[Entries for locating words and elements]
_ _ _
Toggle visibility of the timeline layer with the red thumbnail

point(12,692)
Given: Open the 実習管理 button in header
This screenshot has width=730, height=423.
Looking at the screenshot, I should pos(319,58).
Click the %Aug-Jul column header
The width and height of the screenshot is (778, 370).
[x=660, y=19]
_ _ _
§ Aim
Retype every line of the material exactly as it appears.

§ Result of this exercise
Toggle visibility of the timeline layer with the red thumbnail

point(12,692)
Given: Open the 実習管理 button in header
This screenshot has width=730, height=423.
Looking at the screenshot, I should pos(319,58).
Click the %Aug-Jul column header
The width and height of the screenshot is (778, 370).
[x=660, y=19]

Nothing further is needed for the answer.